──────── Texte support

Pratiquer la communication non violente (CNV) permet de prévenir les débordements - La Semaine Vétérinaire n° 1572 du 14/02/2014
La Semaine Vétérinaire n° 1572 du 14/02/2014

Méthode de Marshall B. Rosenberg

Dossier

Auteur(s) : Christophe Deforêt

Parfois – et pour certains tout particulièrement –, la communication ressemble davantage à un combat où l’une des deux parties doit sortir gagnante au détriment de l’autre. Le mécontentement d’un client est finalement parfois exacerbé par notre propre façon de communiquer. Une méthode, simple et structurée, développée dans les années 80 par le docteur en psychologie clinique Marshall B. Rosenberg, consiste à utiliser un mode de communication capable de faciliter les relations humaines et de les enrichir avec l’empathie : il s’agit de la communication non violente. Cette CNV est globalement fondée sur le désir d’être généreux et de retrouver la valeur profonde des interactions humaines et le contact authentique avec les autres et soi-même.

Même si nous avons l’impression que notre façon de parler n’a rien de violent, souvent nos paroles heurtent les autres. La communication non violente nous invite à reconsidérer notre façon de nous exprimer et d’écouter autrui. Son objectif est de transformer nos propos, souvent routiniers et automatiques, en réponses réfléchies, fruits d’une prise de conscience de nos perceptions, de nos émotions et de nos désirs. L’idée est ainsi de parvenir à s’exprimer clairement, sincèrement, en portant sur l’autre un regard à la fois respectueux de son point de vue et empathique. Dans un échange sur un mode de communication non violente, nous sommes à l’écoute à la fois de nos besoins les plus profonds et de ceux de notre interlocuteur. Cette démarche pousse à devenir plus observateur, afin d’identifier les comportements et les situations importantes pour nous.

────────────────

# Consignes:
1. Répondez aux questions suivantes d'après l'article sur la communication non violente :
(a) Au cours de quelle décennie la méthode a-t-elle été développée ?
(b) De quelle discipline Marshall B. Rosenberg est-il docteur ?
(c) En quoi la communication non violente cherche-t-elle à transformer nos propos ?
2. Poursuivez l'article sur la communication non violente à partir de sa dernière phrase.
Le listing placé après ce texte n'est d'aucune utilité pour les exercices.

──────── Données fournies

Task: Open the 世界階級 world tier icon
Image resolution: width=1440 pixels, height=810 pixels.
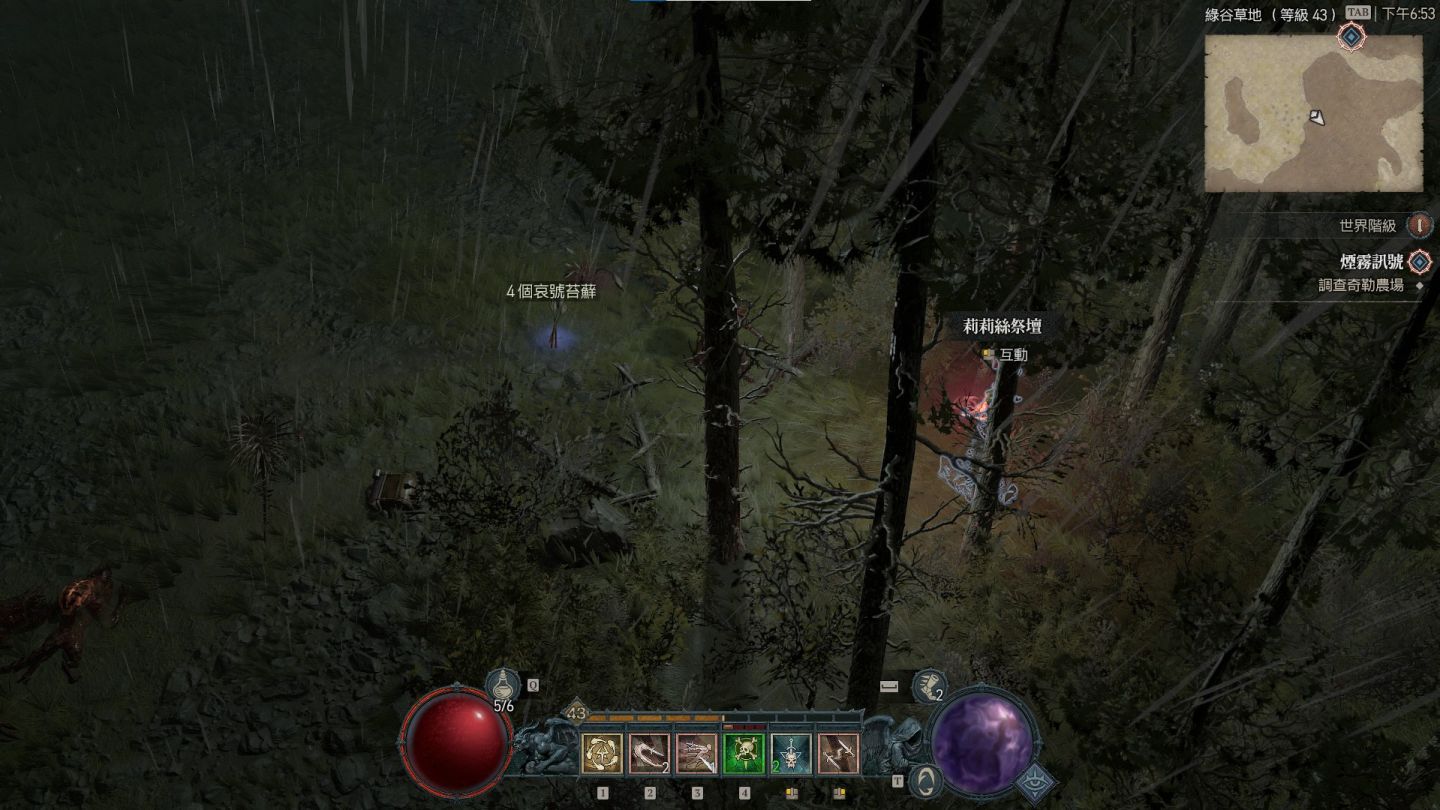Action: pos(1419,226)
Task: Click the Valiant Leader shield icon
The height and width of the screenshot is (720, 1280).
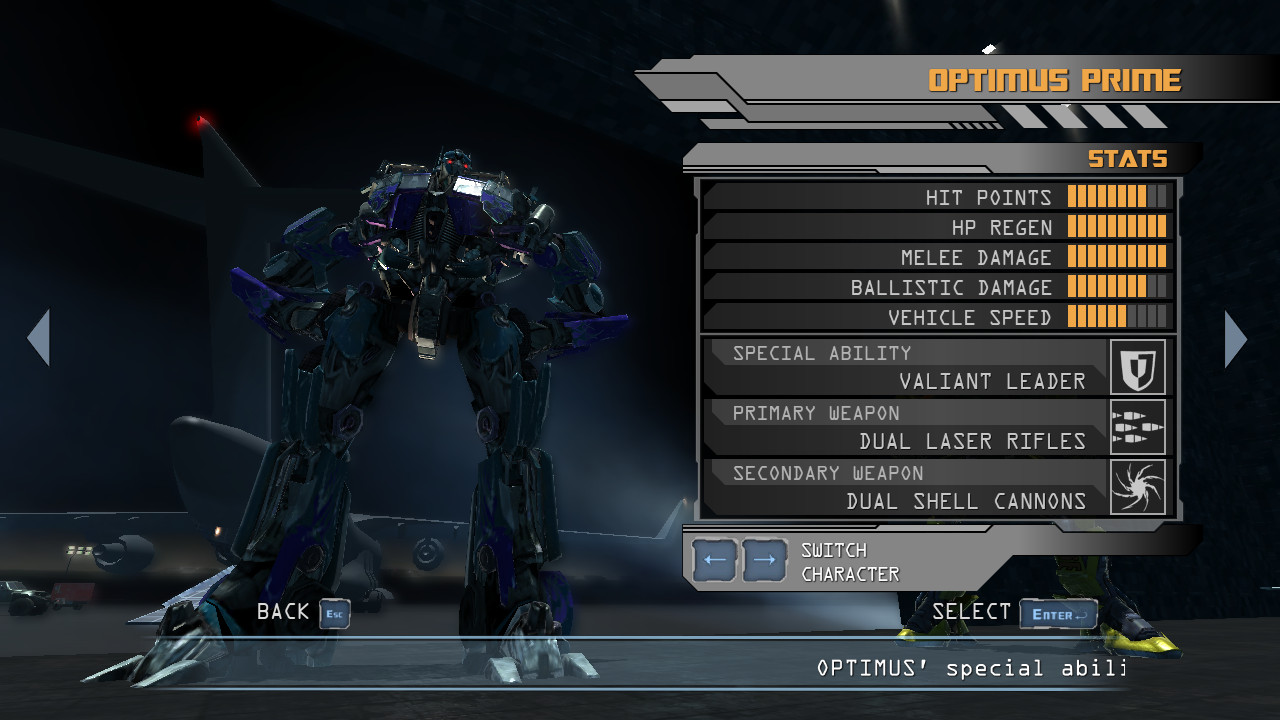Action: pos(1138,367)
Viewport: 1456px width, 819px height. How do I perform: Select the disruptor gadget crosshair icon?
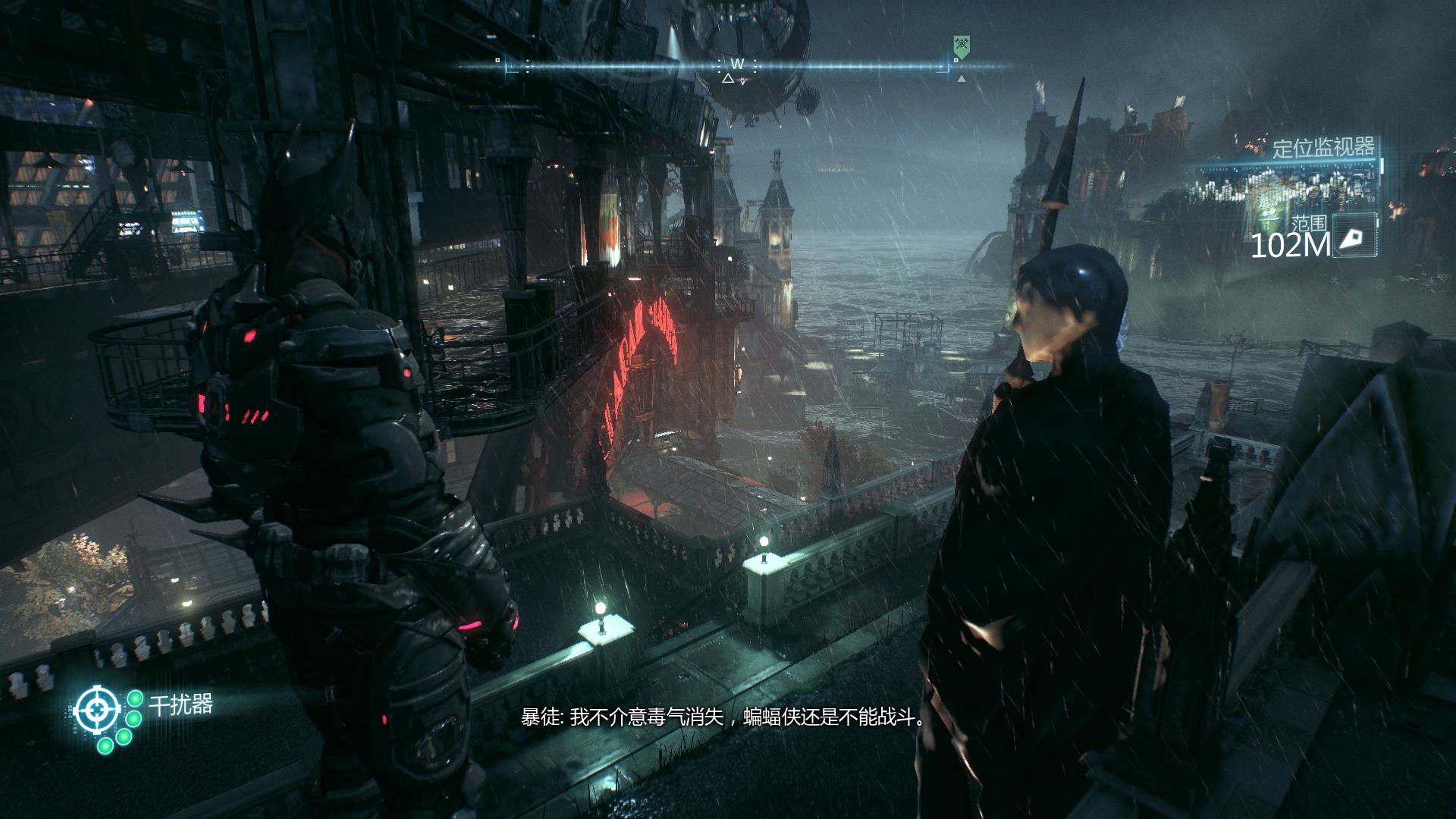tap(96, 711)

────────────────

# Corrigé:
1.
(a) Dans les années 80.
(b) De la psychologie clinique.
(c) En réponses réfléchies, fruits d'une prise de conscience de nos perceptions, de nos émotions et de nos désirs.

2.
Quatre composantes de la CNV

Dans une situation donnée, il s’agit de porter son attention sur plusieurs points qui constituent les quatre composantes de la communication non violente.

Décrire la situation. Il s’agit de l’observer sans l’évaluer (que se passe-t-il réellement ?). Il s’agit d’éviter de coller des étiquettes et de remplacer les généralisations et les jugements par des observations circonstanciées et précises des faits. Ainsi, plutôt que de risquer de faire entendre à l’interlocuteur une critique, plus ou moins déguisée, qui risque de générer une résistance à nos propos, il faut parvenir au contraire à entrer dans son monde (faire preuve d’empathie).

Déterminer l’effet de la situation sur les interlocuteurs. Identifier et exprimer les sentiments de chacune des parties vise à prendre conscience du ressenti provoqué par la situation précédente et de le verbaliser en utilisant un lexique affectif non ambigu. Ce n’est pas une chose aisée, car nous parvenons bien plus facilement à qualifier autrui qu’à décrire clairement nos propres émotions. Les termes qui désignent des émotions spécifiques sont beaucoup plus efficaces que les mots vagues ou trop généraux. Par exemple, « je me sens mal » peut aussi bien signifier que je suis triste, découragé ou inquiet. Les expressions comme « bien » et « mal » ne permettent pas à l’interlocuteur de comprendre précisément le ressenti. Certes, exprimer ses sentiments dans un contexte professionnel et montrer ainsi une certaine vulnérabilité n’est pas évident. Pourtant, dire ce que nous ressentons peut aider l’autre à exposer ses propres sentiments et faciliter alors la découverte de ses besoins et de ses attentes, par rapport à l’animal par exemple.

Discerner le besoin sous-jacent. La troisième composante de la communication non violente consiste à identifier l’origine des sentiments. Les paroles et les actes ne sont que la conséquence, et non la cause de nos émotions. C’est la manière dont nous choisissons de percevoir les actes et les paroles de l’autre, ainsi que nos attentes et nos propres besoins à ce moment donné, qui engendrent nos sentiments. Il s’agit en fait d’accepter la responsabilité de ce que nous faisons pour générer notre propre ressenti. Plus nous sommes aptes à rattacher nos sentiments à nos besoins, sans les confondre, plus il est facile pour les autres d’y répondre avec empathie.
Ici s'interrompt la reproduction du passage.